Le trattative per un cessate-il-fuoco tra Israele e Hamas sono entrate in una fase decisiva. Dopo mesi di conflitto, una possibile tregua di 60 giorni è oggi sul tavolo delle negoziazioni, con la mediazione congiunta di Stati Uniti, Qatar ed Egitto.

Secondo fonti israeliane e statunitensi un accordo potrebbe arrivare entro una o due settimane, ma non immediatamente. Il governo israeliano ha ribadito che il ritiro militare totale, così come richiesto da Hamas, non è un’opzione sul tavolo per ora. Ma a ostacolare l’accordo resta un altro elemento: il corridoio di Morag, la fascia di territorio nel sud della Striscia di Gaza.

Il corridoio di Morag

Il corridoio di Morag, istituito de facto da Israele durante l’offensiva di aprile 2025, separa la parte meridionale della Striscia di Gaza tra Rafah e Khan Younis. Il nome fa riferimento ad una colonia israeliana costituita lì tra il 1972 e il 2005. Un riferimento chiaro al reale piano di Israele che con la riconquista del corridoio Netzarim – a nord di Gaza – e la creazione di Morag, ha già diviso la Striscia in tre fasce.

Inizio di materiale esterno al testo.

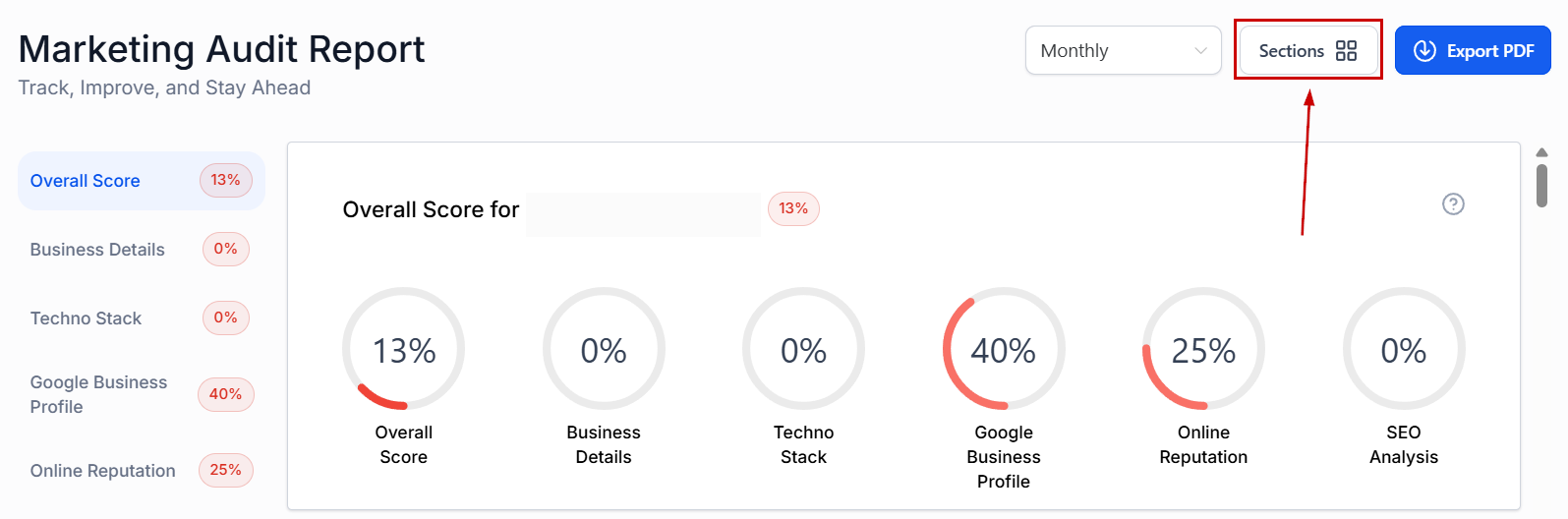Select Overall Score in the sidebar
The image size is (1568, 519).
coord(86,181)
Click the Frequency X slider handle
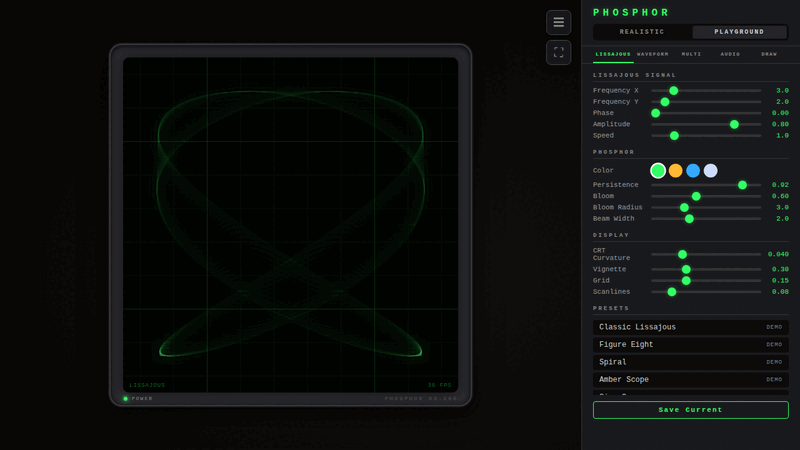This screenshot has height=450, width=800. (x=674, y=91)
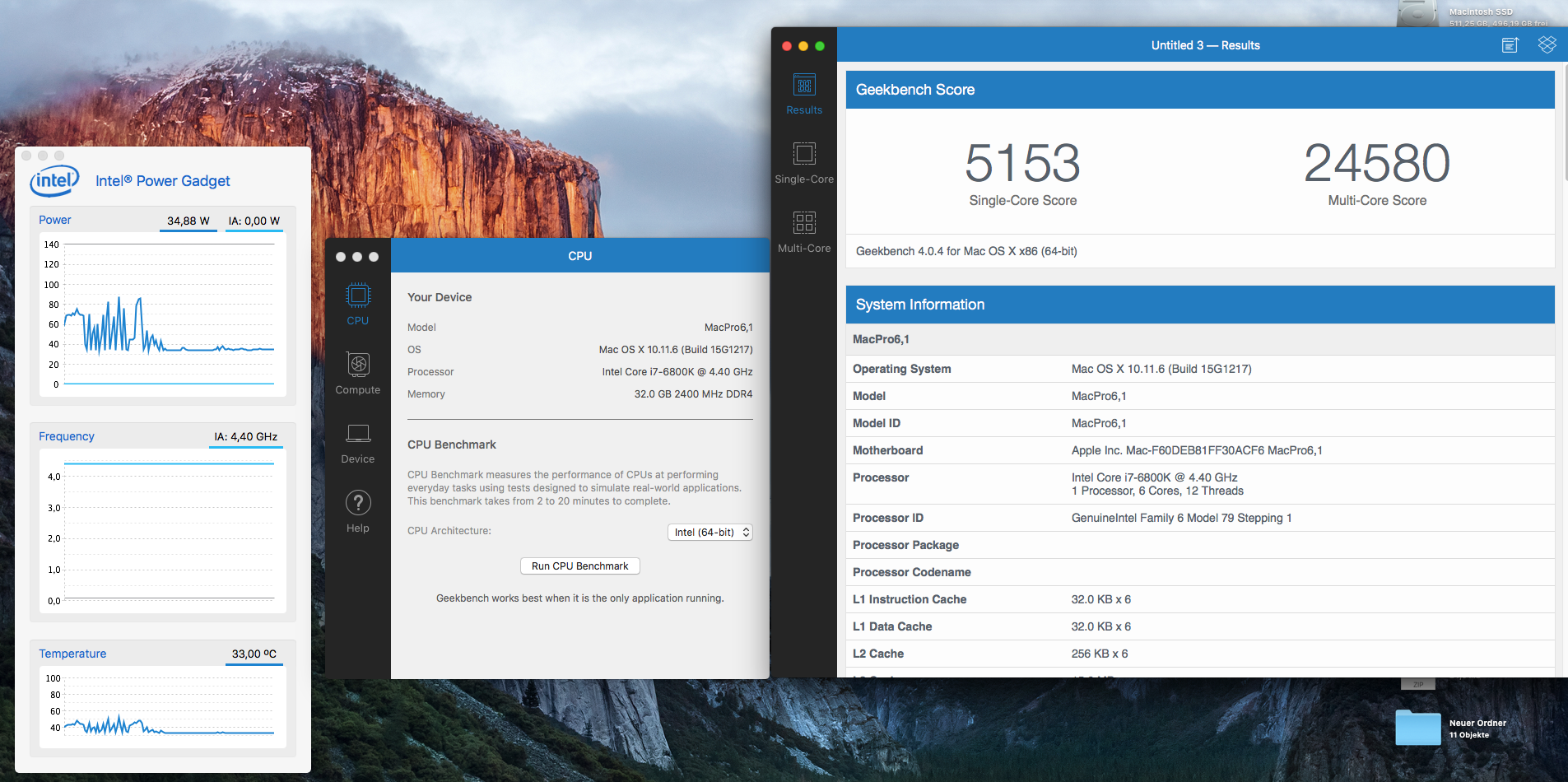Open the Compute benchmark section icon
Viewport: 1568px width, 782px height.
click(x=358, y=365)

Tel Aviv lo considera un’infrastruttura strategica per garantire la “sicurezza del sud” e impedire il ritorno di Hamas nelle aree evacuate. Secondo alcuni osservatori però si tratterebbe del primo passo verso il cosiddetto “piano delle 5 dita”, come fu soprannominato per la prima volta nel 1971 da Ariel Sharon. Tuttavia, per Hamas e una parte della comunità internazionale, il Corridoio di Morag è una forma di occupazione permanente sul modello della Cisgiordania.    

Ostaggi e aiuti: i pilastri della proposta

Secondo fonti diplomatiche, tra le richieste per l’avvio della tregua ci sarebbe il ritiro israeliano da Morag. Il corridoio, infatti, taglierebbe fuori anche il valico di Karem Shalom, che – insieme a quello di Rafah – era uno dei principali valichi per l’ingresso di aiuti.

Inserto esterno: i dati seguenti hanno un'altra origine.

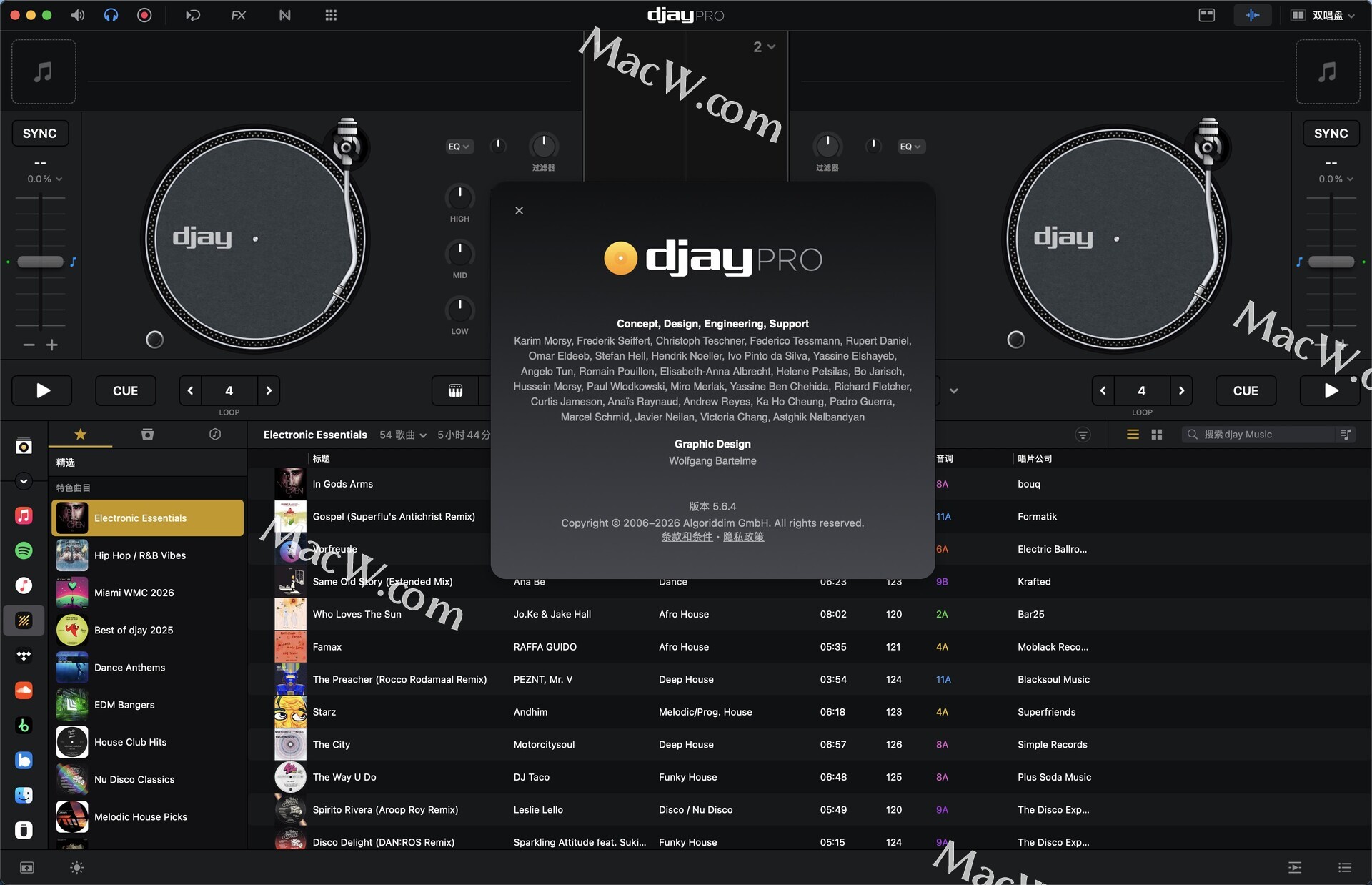Open the FX panel
This screenshot has height=885, width=1372.
(x=239, y=15)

Hamas sarebbe disposta a liberare almeno 10 ostaggi israeliani ancora in vita, insieme ai corpi di altri prigionieri deceduti. In cambio, chiede garanzie concrete sull’apertura dei valichi per gli aiuti umanitari e il blocco delle operazioni militari israeliane per almeno due mesi.

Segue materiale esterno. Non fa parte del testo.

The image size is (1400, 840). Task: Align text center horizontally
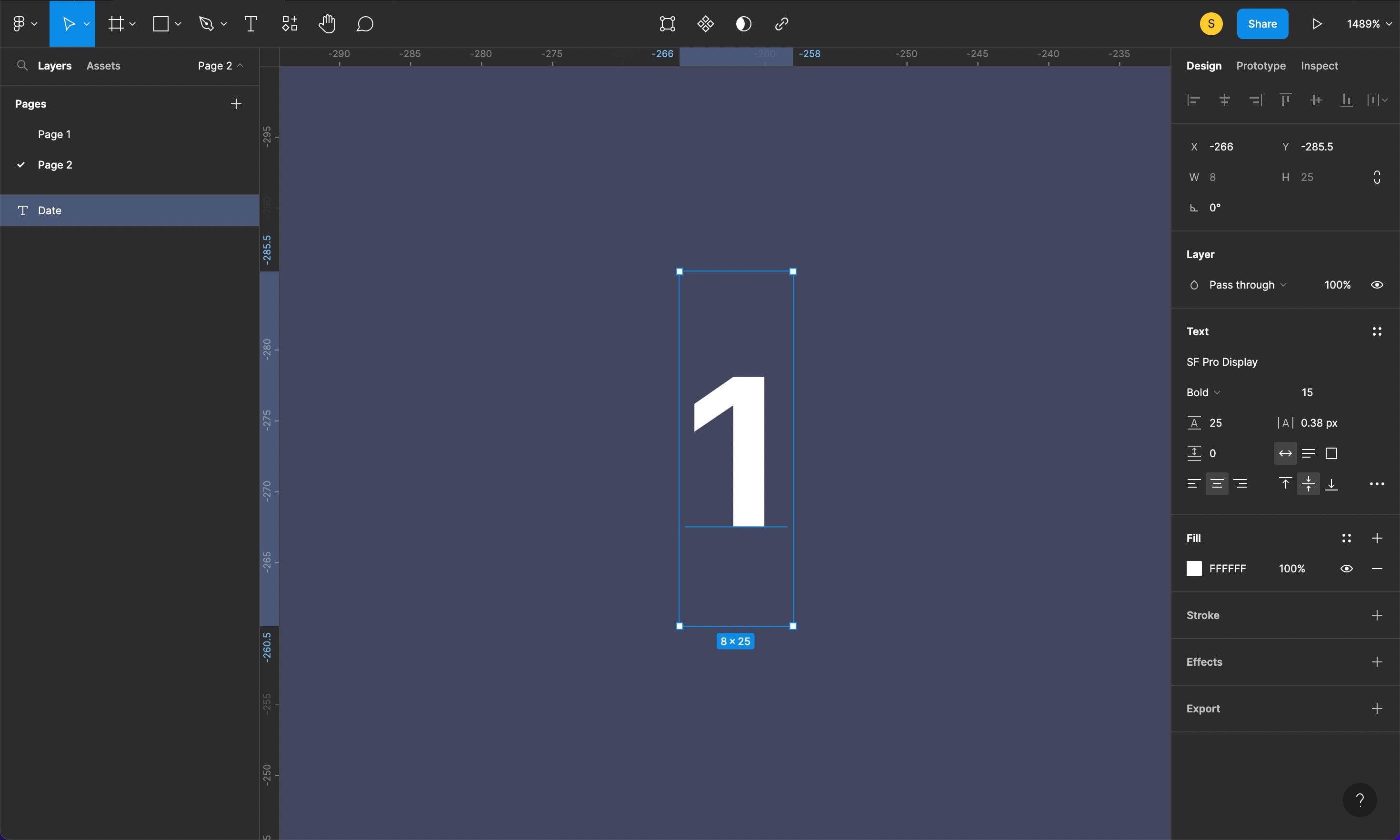[1217, 484]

Sul fronte umanitario, l’ONU ha lanciato l’allarme: la mancanza di carburante e la distruzione di infrastrutture stanno portando la Striscia al collasso. Ospedali, impianti idrici e impianti fognari sono sull’orlo dell’inoperatività.

Bibi e Donald

Nel frattempo, il 7 luglio Netanyahu e Trump si sono incontrati alla Casa Bianca per discutere del sostegno diplomatico e l’“impegno personale” del MAGA per garantire la durata del cessate-il-fuoco almeno per i 60 giorni previsti. L’incontro è stato documentato dalle maggiori testate giornalistiche anche, e soprattutto, per la scenografica consegna della lettera di candidatura al Nobel per la pace che il premier israeliano ha consegnato al presidente statunitense.

«Dobbiamo completare il lavoro in Gaza, rilasciare tutti gli ostaggi, eliminare e distruggere le capacità militari e governative di Hamas» ha poi dichiarato Netanyahu. L’inviato speciale di Trump, Steve Witkoff, invece ha spiegato che i negoziati sono no passati da quattro a un solo tema rimasto aperto, ed è apparso ottimista su un accordo entro fine settimana.

Per le prossime fasi dei negoziati, Witkoff resta a Doha per perfezionare la proposta. Mentre dalla Casa Bianca arriva la certezza che Israele abbia già accettato le condizioni proposte dagli USA. Ora sta ad Hamas accettare la proposta finale.